------ DATASET RECORDS
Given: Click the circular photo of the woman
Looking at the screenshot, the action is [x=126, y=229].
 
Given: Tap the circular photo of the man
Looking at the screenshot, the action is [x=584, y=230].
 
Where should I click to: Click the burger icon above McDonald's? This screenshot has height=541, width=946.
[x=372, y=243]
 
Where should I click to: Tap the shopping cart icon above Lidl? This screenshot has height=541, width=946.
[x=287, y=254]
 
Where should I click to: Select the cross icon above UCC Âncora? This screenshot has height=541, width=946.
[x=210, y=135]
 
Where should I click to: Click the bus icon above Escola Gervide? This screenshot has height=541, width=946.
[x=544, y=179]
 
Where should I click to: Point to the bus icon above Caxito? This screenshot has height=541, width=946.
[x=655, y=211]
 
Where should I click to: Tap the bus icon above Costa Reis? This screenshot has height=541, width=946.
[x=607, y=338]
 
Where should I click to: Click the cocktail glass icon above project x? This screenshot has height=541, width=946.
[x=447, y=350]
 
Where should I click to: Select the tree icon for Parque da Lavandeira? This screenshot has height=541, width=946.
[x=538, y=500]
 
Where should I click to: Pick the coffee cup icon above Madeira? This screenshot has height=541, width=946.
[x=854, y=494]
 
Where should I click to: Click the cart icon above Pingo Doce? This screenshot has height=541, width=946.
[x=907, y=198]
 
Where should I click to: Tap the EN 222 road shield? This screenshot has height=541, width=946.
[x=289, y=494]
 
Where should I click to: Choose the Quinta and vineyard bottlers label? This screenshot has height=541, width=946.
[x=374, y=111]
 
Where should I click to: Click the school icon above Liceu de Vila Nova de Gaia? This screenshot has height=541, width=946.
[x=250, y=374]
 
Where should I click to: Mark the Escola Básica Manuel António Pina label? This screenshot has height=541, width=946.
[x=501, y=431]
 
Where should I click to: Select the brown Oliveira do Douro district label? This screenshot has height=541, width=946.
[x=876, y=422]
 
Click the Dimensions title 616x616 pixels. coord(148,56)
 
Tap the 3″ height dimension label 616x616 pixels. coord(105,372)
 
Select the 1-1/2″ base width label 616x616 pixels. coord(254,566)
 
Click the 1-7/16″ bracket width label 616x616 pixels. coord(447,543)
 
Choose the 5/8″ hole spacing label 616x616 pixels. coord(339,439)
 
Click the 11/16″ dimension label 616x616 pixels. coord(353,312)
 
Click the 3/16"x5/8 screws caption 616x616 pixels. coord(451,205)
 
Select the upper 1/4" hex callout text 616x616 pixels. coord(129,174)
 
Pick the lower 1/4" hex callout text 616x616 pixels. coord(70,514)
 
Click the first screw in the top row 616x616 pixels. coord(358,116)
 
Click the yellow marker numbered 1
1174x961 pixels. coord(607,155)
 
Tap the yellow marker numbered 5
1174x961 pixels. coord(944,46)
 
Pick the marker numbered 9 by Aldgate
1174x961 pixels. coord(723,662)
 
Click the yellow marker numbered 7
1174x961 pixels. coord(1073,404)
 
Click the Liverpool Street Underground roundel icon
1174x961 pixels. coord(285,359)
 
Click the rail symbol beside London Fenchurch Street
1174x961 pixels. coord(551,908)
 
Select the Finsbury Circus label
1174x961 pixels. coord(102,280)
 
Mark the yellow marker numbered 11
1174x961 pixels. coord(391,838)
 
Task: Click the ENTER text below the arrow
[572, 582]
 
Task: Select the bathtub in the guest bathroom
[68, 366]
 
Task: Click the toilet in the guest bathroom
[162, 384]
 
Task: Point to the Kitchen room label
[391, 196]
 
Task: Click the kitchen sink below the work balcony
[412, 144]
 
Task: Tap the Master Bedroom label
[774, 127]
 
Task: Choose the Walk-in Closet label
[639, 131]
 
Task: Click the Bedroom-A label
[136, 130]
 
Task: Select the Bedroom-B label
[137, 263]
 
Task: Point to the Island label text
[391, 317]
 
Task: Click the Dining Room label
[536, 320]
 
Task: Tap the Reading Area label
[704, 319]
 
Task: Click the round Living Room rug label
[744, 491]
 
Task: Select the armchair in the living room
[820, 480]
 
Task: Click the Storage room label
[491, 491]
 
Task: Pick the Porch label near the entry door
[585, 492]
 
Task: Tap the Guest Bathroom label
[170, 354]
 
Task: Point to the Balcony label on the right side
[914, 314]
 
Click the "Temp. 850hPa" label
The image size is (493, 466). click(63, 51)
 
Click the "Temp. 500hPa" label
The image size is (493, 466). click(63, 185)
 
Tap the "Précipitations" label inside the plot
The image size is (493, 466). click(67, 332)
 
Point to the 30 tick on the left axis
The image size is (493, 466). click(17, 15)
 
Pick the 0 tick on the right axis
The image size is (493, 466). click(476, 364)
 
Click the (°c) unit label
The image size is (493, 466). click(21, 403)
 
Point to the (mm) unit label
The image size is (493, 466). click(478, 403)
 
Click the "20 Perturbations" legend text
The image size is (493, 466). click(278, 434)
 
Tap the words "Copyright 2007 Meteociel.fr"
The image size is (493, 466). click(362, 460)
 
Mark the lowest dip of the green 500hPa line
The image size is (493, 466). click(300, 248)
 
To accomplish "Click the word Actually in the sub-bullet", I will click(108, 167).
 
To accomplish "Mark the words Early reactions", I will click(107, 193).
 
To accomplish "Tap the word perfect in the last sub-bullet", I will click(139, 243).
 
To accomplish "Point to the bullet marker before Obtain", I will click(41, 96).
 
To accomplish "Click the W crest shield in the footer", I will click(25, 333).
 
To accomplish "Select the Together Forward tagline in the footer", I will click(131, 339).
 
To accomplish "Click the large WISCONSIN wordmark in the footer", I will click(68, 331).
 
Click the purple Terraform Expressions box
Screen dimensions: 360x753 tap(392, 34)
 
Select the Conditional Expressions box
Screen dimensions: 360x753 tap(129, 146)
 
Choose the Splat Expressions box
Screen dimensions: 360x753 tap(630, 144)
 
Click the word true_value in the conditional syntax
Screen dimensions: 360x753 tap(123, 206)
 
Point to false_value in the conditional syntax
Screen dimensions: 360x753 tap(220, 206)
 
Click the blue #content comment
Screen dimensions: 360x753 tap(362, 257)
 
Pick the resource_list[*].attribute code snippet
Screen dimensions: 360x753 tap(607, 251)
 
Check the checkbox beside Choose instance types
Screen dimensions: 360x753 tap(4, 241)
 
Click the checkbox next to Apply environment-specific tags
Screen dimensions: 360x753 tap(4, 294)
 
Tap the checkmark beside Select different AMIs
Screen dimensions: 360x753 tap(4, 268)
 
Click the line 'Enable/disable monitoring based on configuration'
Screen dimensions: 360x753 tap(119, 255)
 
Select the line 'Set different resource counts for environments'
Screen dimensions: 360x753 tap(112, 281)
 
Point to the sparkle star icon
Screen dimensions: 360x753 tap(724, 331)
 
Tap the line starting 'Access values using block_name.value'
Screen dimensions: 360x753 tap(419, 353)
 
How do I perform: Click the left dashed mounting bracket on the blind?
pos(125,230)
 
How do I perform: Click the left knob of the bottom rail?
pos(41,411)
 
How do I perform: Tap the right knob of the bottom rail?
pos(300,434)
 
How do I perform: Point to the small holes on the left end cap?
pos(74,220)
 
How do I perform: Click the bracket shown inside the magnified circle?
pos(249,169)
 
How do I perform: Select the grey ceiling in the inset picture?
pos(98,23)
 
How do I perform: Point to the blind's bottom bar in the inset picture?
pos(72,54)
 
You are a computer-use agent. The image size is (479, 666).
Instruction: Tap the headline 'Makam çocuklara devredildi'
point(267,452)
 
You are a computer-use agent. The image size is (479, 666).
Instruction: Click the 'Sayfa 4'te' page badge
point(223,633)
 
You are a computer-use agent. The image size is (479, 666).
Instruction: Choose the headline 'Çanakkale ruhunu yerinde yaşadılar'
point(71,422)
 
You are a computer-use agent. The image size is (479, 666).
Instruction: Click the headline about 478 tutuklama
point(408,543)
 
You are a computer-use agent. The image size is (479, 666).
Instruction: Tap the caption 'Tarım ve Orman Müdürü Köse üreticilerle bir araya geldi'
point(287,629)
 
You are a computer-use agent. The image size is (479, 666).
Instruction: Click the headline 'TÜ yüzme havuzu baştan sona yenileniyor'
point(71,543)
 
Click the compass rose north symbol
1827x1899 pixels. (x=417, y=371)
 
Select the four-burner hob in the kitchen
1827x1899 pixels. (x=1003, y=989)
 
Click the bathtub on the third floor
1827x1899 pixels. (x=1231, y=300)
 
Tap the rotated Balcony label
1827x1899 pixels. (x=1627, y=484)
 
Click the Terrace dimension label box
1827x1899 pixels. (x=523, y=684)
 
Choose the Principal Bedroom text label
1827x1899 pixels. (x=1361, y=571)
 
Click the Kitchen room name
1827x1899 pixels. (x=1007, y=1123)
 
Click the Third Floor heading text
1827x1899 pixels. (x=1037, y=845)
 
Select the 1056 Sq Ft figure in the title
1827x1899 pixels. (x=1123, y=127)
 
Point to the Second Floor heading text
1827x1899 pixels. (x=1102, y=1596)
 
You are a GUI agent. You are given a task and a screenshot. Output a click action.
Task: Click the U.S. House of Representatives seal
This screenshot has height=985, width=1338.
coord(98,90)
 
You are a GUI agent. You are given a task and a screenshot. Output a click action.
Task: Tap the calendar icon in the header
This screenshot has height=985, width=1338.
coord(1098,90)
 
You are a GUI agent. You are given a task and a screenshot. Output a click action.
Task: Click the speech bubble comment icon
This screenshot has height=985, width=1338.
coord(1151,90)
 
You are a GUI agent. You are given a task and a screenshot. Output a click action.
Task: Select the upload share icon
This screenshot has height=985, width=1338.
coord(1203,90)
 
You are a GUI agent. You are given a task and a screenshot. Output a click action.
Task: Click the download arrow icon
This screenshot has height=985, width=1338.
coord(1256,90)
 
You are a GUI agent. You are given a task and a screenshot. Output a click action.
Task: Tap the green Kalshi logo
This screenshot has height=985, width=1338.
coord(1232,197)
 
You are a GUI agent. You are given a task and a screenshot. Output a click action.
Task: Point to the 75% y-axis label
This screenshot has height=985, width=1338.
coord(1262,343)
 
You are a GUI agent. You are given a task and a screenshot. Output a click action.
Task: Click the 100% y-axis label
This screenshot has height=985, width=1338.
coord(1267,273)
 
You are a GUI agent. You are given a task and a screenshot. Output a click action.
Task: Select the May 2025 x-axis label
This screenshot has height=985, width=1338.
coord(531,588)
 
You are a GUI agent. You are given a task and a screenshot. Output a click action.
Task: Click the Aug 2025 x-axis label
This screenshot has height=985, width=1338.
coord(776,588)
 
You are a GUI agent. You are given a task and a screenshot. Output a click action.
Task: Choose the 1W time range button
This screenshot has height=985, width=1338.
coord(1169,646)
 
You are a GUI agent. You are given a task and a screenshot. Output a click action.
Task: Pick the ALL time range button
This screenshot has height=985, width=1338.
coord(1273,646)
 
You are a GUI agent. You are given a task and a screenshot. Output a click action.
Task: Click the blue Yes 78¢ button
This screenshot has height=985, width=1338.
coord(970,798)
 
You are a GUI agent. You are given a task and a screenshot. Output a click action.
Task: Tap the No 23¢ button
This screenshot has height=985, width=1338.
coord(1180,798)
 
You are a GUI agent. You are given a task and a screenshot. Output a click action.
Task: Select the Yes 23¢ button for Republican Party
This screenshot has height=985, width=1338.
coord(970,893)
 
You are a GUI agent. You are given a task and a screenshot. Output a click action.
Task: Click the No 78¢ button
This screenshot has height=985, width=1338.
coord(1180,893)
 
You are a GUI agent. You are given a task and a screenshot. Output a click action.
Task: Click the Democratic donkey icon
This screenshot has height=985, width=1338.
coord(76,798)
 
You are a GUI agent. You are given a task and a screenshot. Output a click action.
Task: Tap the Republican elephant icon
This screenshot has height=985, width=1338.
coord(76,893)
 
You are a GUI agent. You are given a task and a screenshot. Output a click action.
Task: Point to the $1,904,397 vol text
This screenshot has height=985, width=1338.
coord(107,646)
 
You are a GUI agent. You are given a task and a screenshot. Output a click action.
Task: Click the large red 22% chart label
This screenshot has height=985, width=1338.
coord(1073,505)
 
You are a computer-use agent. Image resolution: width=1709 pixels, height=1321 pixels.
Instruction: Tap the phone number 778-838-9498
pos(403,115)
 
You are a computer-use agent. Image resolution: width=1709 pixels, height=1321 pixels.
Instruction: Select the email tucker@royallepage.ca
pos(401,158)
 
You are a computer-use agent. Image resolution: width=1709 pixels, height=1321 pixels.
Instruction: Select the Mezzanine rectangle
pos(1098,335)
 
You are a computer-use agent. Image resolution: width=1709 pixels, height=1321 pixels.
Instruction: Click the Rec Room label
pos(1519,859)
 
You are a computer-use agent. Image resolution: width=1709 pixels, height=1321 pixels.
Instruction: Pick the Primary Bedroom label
------------
> _PROBLEM STATEMENT_: List each line of the records above that contains the word "rail".

> _ANSWER TO THE TASK_:
Click the rail symbol beside London Fenchurch Street
How do I perform: Click the left knob of the bottom rail?
How do I perform: Tap the right knob of the bottom rail?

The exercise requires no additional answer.